How does one differentiate between the good and bad in this crowded IT services market? – This is a question which almost every services company asks and spends (or wasting!) millions of dollars on consultants and external agencies to find the right answers. Frankly speaking, so much has been said on this topic in various articles, blogs, talks etc. that I cannot pretend to give any special insights on this topic. However, I will try to discuss this in MindTree and more specifically in PES context, the unit where I belong to, and I will prove that the answer lies within the organization.
Generally, the Product Engineering Services business is a tough field to be in. It works on the lines that generally the OEMs and other product companies think of new product ideas, decide the characteristics and features, finalize the timelines and the budget, and then start scouting for partners to take up the part of the job. The services companies pitch in here to get their pie. These services companies compete on their capabilities, rates, prior records, delivery and quality standards. However, it eventually boils down to the employees’ profiles and companies play their card accordingly. As these profiles are generally sourced from the same market pool, all the services companies roughly end up with the same kind of people and none of them hold any competitive advantage. The result is that nobody is able to differentiate in this market and command any premium. How can this situation be changed?

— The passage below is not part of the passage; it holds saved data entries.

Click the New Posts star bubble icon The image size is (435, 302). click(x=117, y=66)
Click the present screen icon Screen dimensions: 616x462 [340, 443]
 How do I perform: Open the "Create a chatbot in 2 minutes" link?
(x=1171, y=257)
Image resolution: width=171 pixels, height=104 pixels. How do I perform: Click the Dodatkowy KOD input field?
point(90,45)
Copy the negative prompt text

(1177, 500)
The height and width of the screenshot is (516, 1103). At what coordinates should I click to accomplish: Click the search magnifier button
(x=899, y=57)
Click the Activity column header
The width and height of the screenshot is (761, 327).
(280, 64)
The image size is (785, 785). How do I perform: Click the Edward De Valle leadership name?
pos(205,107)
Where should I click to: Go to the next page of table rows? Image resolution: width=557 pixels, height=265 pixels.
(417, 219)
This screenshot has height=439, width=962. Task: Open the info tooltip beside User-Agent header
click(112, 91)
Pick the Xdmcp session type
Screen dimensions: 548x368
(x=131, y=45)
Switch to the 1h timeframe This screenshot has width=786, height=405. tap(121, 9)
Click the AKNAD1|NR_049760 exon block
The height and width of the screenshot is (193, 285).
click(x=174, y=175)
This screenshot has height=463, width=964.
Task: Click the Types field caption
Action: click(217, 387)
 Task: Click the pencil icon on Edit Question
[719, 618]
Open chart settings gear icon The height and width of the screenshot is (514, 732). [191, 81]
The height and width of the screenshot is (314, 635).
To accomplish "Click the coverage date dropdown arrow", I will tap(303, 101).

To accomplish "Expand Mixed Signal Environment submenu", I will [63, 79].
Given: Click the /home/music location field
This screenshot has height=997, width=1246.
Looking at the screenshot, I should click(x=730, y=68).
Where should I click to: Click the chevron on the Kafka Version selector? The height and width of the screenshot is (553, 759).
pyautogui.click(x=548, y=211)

If we go by standard management theories, organizations have three options to gain competitive advantage in a market – Cost Leadership, differentiation and focus strategy or a combination of them. Let’s discuss all these one by one and see which one fits best for MindTree PES business.
Cost leadership strategy is simply where you try to be the lowest producer of products and services and all attempts are made to undercut the competitors. We all understand that adopting this strategy at this stage of MindTree is not going to have the desired results due to the brand personality we have built over the last 12 years. MindTree has always been the “company with a difference” and trying to play the cost game might reduce our quality and dilute the brand image. Moreover, following this strategy is often a self destructive one. Companies often end up losing their market share and revenues if the strategy is adopted at a wrong time in their lifespan. The clear examples are airlines and telecom industries where service providers are struggling to adopt the low cost model because of their existing business practices which are not aligned to low cost leadership model. Exceptions are Indigo and Southwest Airlines which are doing fairly well due to clever adoption of this strategy at the right stage.
The second option – differentiation is the most abused word in both corridor talks and board room meetings. People talk about the need to differentiate without having any solutions on how to do it. It’s partially due to the fact that as all companies compete with the same talent pool, it’s not easy to differentiate. Customers see some differentiating value only when they see something very unique in a services company. It can be in the form of thought leadership, business insights, solutions, frameworks, etc. We often tend to confuse differentiation with some form of ready to show solutions, which is only partially correct. Anything which shows your understanding of the customer’s products and markets and can help them in generating extra revenues can be a differentiating point. Also your quality and delivery practices, IP protection policies, people management practices and composition of your work force can give companies an edge.
The last option – focus strategy is where you pick certain market segments and try to serve (and serve well!) those segments only. This is more suitable for start-ups and small businesses and might not be very useful when you are trying to expand, as MindTree is doing.
Now let’s try to apply all three of them in the MindTree context. Cost leadership is immediately ruled out. Although we always try to be cost competitive, yet to maintain our excellent delivery track record, we might not be the lowest producer at all occasions. Differentiation seems to be a good option but cannot be applied to all of the segments where MindTree operates. So the best option seems to be having a combination strategy of differentiation plus focus. We have to pick five areas, where we see potential for this decade, and try to build differentiators in these areas(we need to have a MindTree 2020 Vision). This is going to be a long term process and it might not be possible for just one or two persons to come up with the list of these five years and which differentiators to build in those areas. But I am pretty sure that enough intelligence lies in MindTree and if it is done through a collaborative process, we will find the answers and we have to. Thankfully, we have realized this and working hard in this direction.